Limitation: date of knowledge

United Kingdom

It is important that both claimants and defendants and their advisers are aware of the possibility of claims being statute-barred due to expired limitation periods.

The case of Harris Springs Ltd v Howes serves as a useful reminder of the complex factual analysis that can be required when deciding whether a tortious claim is statute-barred.

Section 14A of the Limitation Act 1980 was introduced to cover claims in tort for negligence involving latent damage. It provides that a claim may be brought within three years from the date when the claimant had both:

  • the right to bring an action for damages; and
  • the knowledge required for bringing an action for damages. Knowledge does not have to be actual knowledge: the claimant will be found to have knowledge if he could reasonably be expected to know something from facts he could ascertain, or from facts he could ascertain with the help of expert advice, which it would have been reasonable for him to seek

The courts had previously considered the knowledge requirements of section 14A in Hawards v Fawcetts holding that there are two tests for the date of “knowledge”:

  • the “investigations test”: when did the claimant know enough that it was reasonable for him to start preliminary investigations into the possibility of negligence?
  • the “essence test”: when did the claimant have knowledge of the facts constituting the essence of the negligence complaint?

To read our law now on the House of Lords’ decision in Hawards v Fawcetts click here.

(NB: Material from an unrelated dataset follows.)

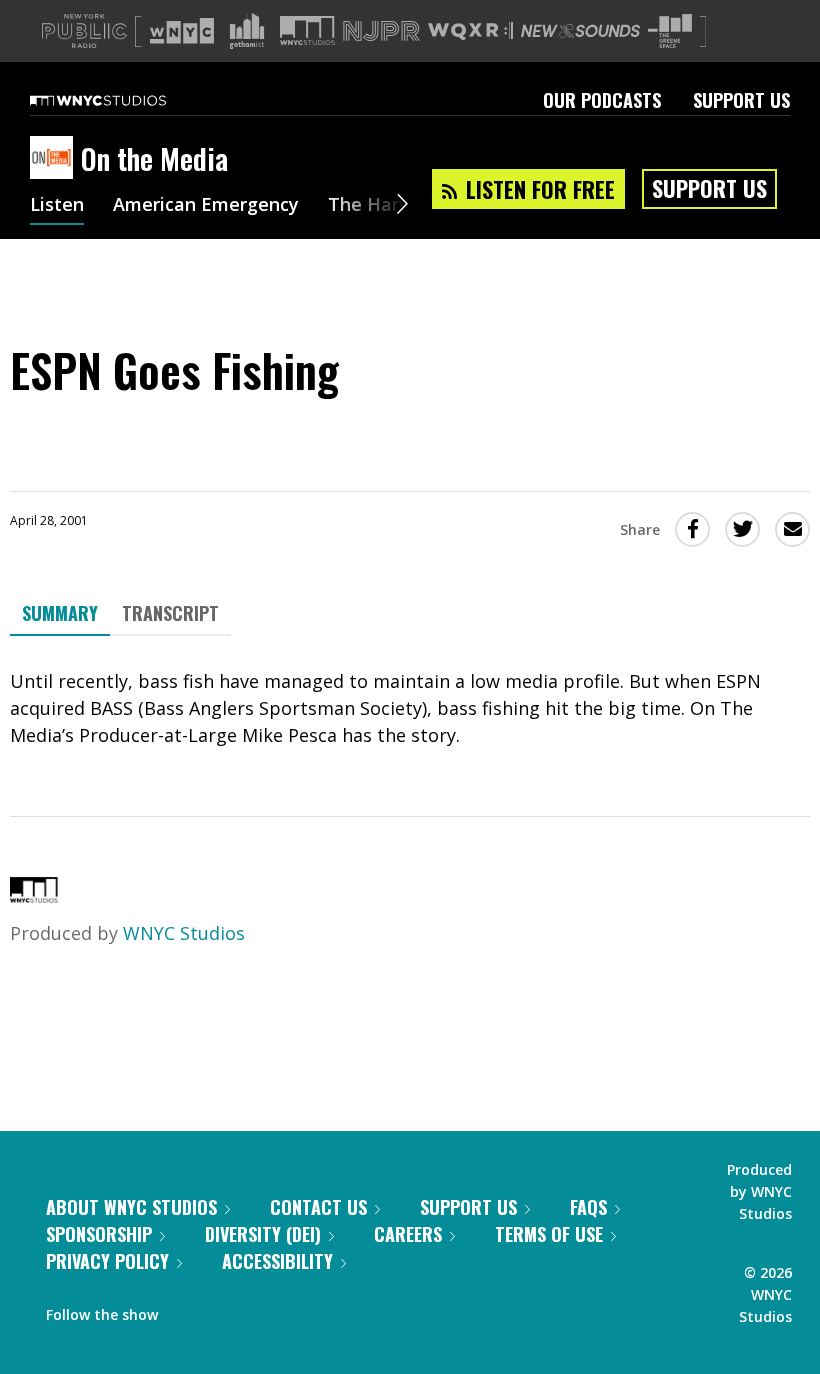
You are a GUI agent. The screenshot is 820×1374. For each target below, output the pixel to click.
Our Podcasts (602, 100)
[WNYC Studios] (34, 896)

Harris Springs concerned alleged defects in foundations designed by the defendant structural engineer. Applying the above tests, the High Court held that the date of knowledge was Autumn 2003, so proceedings were not statute barred, for the following reasons:

  • the claimant did not know or suspect that there might be a problem with the foundations prior to the floor slab cracking in Autumn 2003
  • although widening of an expansion joint had been noted in August 1995, at that time not even the defendant regarded the structural movement as significant
  • prior to the floor slab cracking, it would not have been reasonable for the claimant to have sought expert engineering advice from anyone other than the defendant

The decision illustrates how the tests to be applied when considering section 14A require the defendant to show more than the date on which problems manifested themselves. There may also need to be evidence that there was enough cause for alarm for it to be reasonable for independent advice to be taken - particularly if the defendant is approached and gives reassurance in relation to the significance of the problem.